French police and special forces conducted a massive raid in Paris’ suburb Saint-Denis in the early hours on Wednesday morning. Heavy gunfire and explosions were heard near an apartment building where individuals suspected of being linked to the Paris attacks were hiding, including the person who may have planned the November 13th assault on Paris. Two people died in the ensuing fight, including a woman who detonated a vest containing explosives, and the primary target of the attack.
Interestingly, the information that helped police conduct this particular raid and potentially avoid a second disaster in Paris came from an unencrypted, unlocked smartphone found in a dumpster near the Bataclan concert hall where terrorists killed 89 people on Friday.

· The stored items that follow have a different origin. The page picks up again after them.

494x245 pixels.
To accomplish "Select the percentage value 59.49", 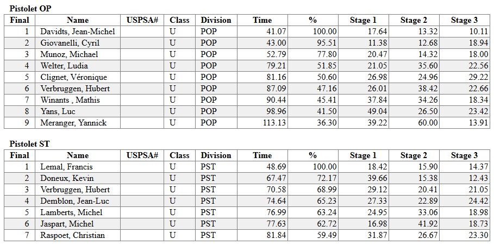I will [x=326, y=235].
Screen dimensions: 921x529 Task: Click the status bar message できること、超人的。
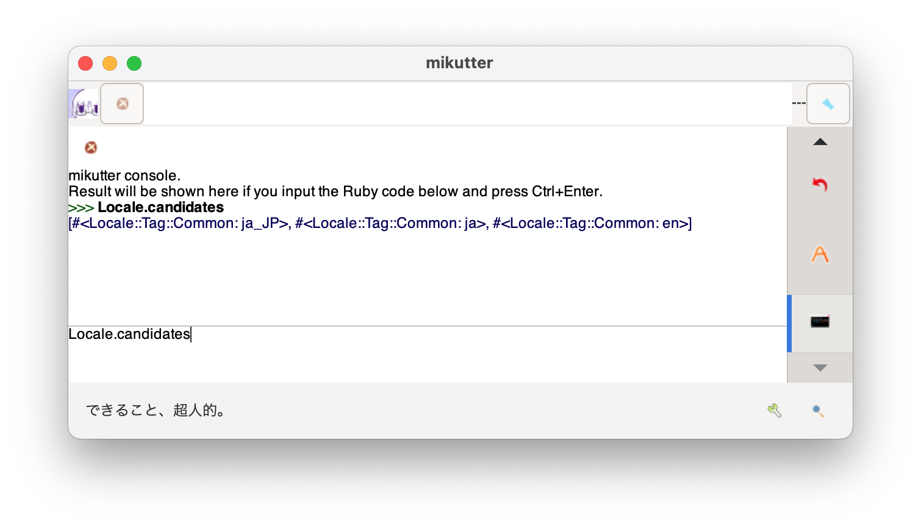tap(157, 411)
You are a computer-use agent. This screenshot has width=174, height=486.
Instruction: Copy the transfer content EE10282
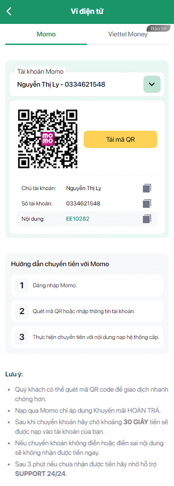(x=147, y=219)
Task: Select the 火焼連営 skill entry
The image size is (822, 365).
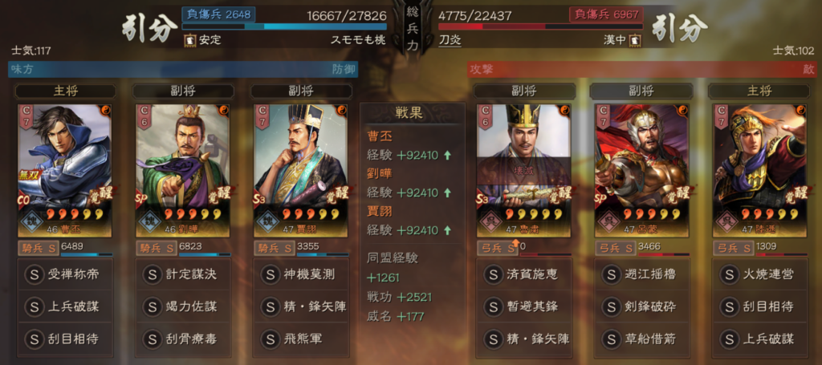Action: (x=760, y=274)
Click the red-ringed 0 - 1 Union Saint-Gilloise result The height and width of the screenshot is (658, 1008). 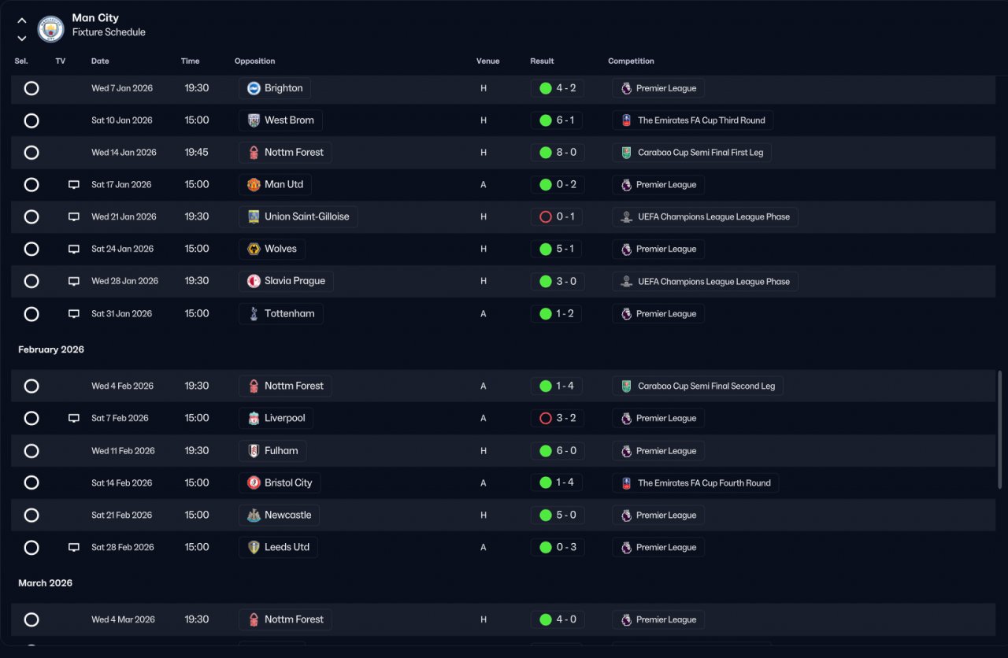(558, 216)
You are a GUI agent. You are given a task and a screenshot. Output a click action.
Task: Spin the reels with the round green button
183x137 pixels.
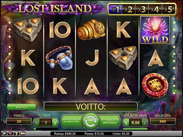91,121
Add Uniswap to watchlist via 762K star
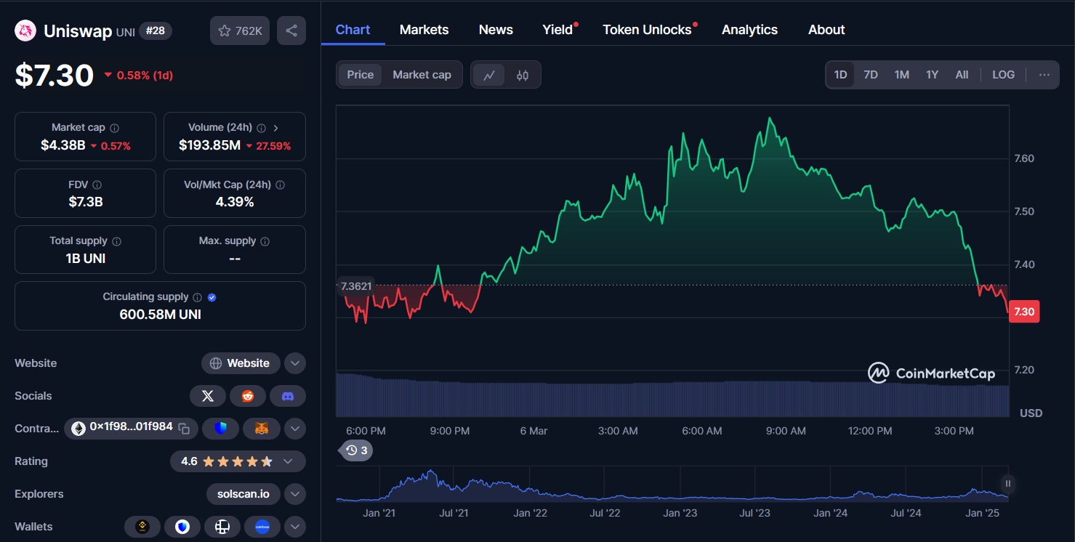Screen dimensions: 1075x542 [241, 31]
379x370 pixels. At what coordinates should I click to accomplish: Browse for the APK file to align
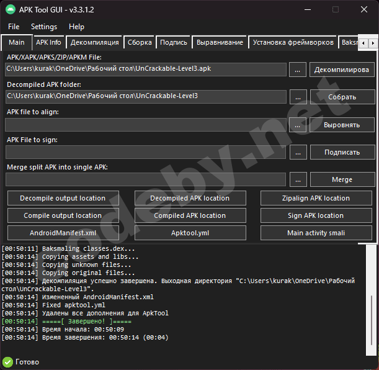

French newspaper Liberation said the phone contained a message that read “On est parti on commence,” or “Let’s go, we’re starting.” On the same phone, the police also located a map of the Bataclan venue.
While police were unable to identify the recipient of the phone message, investigators retrieved the cell tower history from the phone, and then located a hotel in Alfortville just outside Paris where a bank card belonging to Salah Abdeslam was used – he was on of the suspects still at large after the attack. Abdeslam was not arrested during the raid.
The discarded phone helped investigators track down other safe houses belonging to the attackers, The Washington Post said. Paris prosecutor François Molins said the terrorists conducted a “huge logistics plan, meticulously carried out,” having relied on three safe houses around Paris and three rental cars to launch the attack.
As for the suspected mastermind behind these particular attacks, senior European officials speaking anonymously have now confirmed that was dead. The Guardian reports that Molins’ office confirmed Abaaoud died during the raid. Apparently he was hit by multiple gunshots and a grenade. The woman was identified as Abaaoud’s 26-year-old cousin.
“A brief exchange between Aitboulahcen, a 26-year-old French-Moroccan national, and a Swat team was recorded during the standoff, with a police officer asking: ‘Where is your boyfriend?'” The Guardian writes. “Seconds before a huge explosion was heard, she replied: ‘He’s not my boyfriend!’ Parts of her spine reportedly landed on a police car.”
Meanwhile, governments in western countries are already considering taking various steps that would potentially sabotage encryption for regular Internet users – by implementing backdoors into encryption algorithms that would supposedly be available to spy agencies only.
This particular smartphone discovery in the Paris investigation is remarkable, but it raises some questions. First of all, unencrypted, unlocked devices can be used to extract information easily – nobody can dispute that. But even if locked, the phone would have allowed investigators to obtain cell tower data from the SIM card inside it, which is information that gives away the location history of any smartphone user.
Secondly, it seems rather strange that something like this actually happened. Not only was the phone thrown out near the place where the attacks happened, but it was unlocked and unencrypted. Does that mean the owner was simply careless in the last hours before his death or is this typical of ISIS radicals? Did the other ISIS terrorists who hit Paris use encryption at all?
Finally, if ISIS terrorists indeed used secure chat apps on mobile devices, police should know by now what kind of encrypted apps they may have used, if any. These details have not been shared with the public at this time, and it’s not clear what other data was retrieved from the unprotected phone.